# If the 60 kg player is running forward at 7.0 m/s when she makes contact with the dummy, what is the player’s velocity at the end of the 1.20 s impact? Please can somebody tell me I am doing...

**If the 60 kg player is running forward at 7.0 m/s when she makes contact with the dummy, what is the player’s velocity at the end of the 1.20 s impact? **

**Please can somebody tell me I am doing it right!!**

Impulse can be calculated using either equation:

**Fnet (difference Time)=(difference P(momentum)) or **

**Fnet ( difference Time)=m x (difference velocity)**

**If mass m is constant, then the only quantity changing on the right-hand side of the equation is V(velocity). So the equation becomes:**

**Fnet (difference Time)=m x (difference Velocity)**

**Given I= -360Ns , m=60kg, V initial=7.0 m/s**

**I impulse = m x (vf - vi)**

**Vf = 1.0 m/s**

### 1 Answer | Add Yours

The equation for impulse is correct; however, I have a few comments about the solution:
If this equation is applied to the player-dummy system, then the net force is 0 (dummy and player push each other with equal and opposite forces, according to the thirde Newton's Law.) The change of momentum should be 0 and the momentum conserved.

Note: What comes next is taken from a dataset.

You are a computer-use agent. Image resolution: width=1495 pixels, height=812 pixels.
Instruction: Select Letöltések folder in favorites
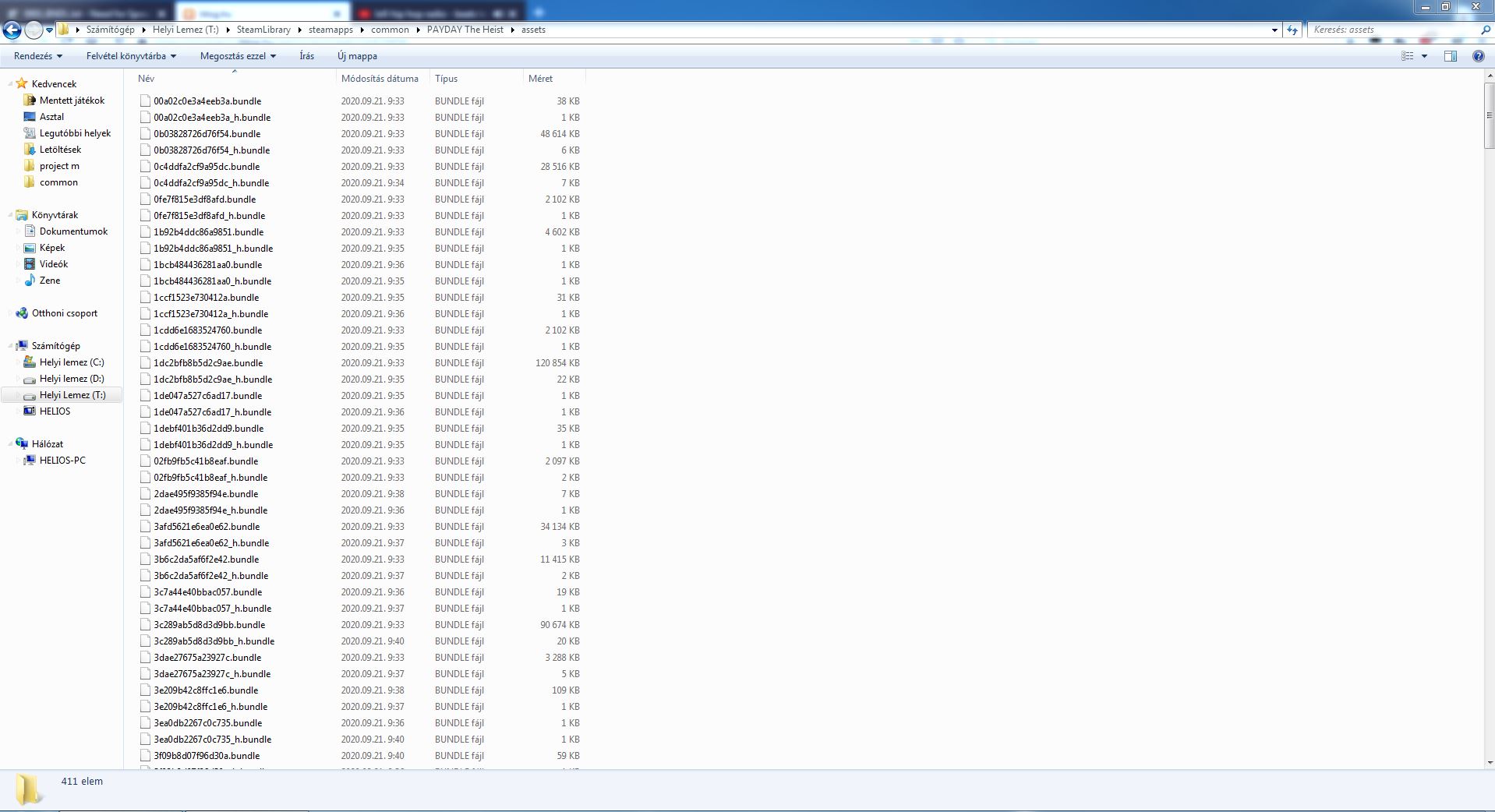pos(60,150)
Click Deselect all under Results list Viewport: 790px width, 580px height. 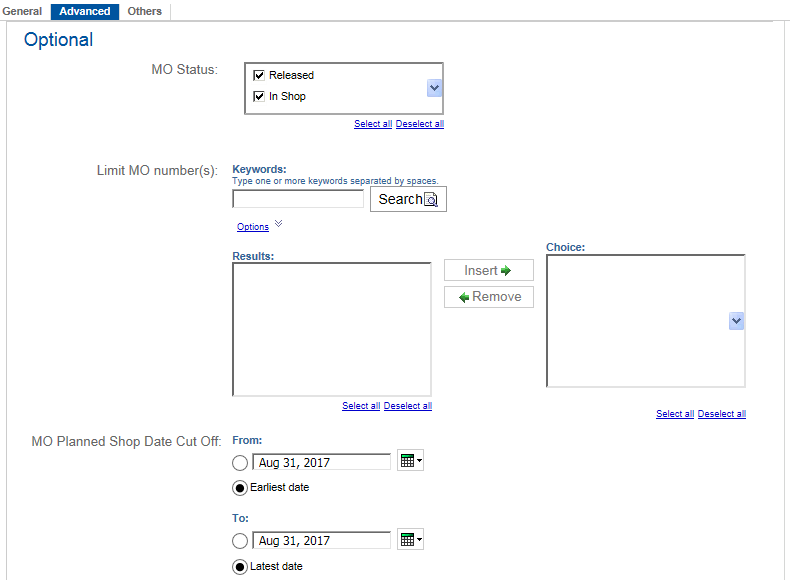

This means that if the runner loses some of the momentum, the dummy will acquire some, but we cannot calculate how much because we do not know the mass of the dummy or its acquired velocity.
If this equation is applied to just the runner, again we cannot calculate the impulse, and thus change of momentum, because we do not know the force with which the dummy pushes the runner.
Where is I = 360 N*s came from ???
I believe more information is needed to solve this problem.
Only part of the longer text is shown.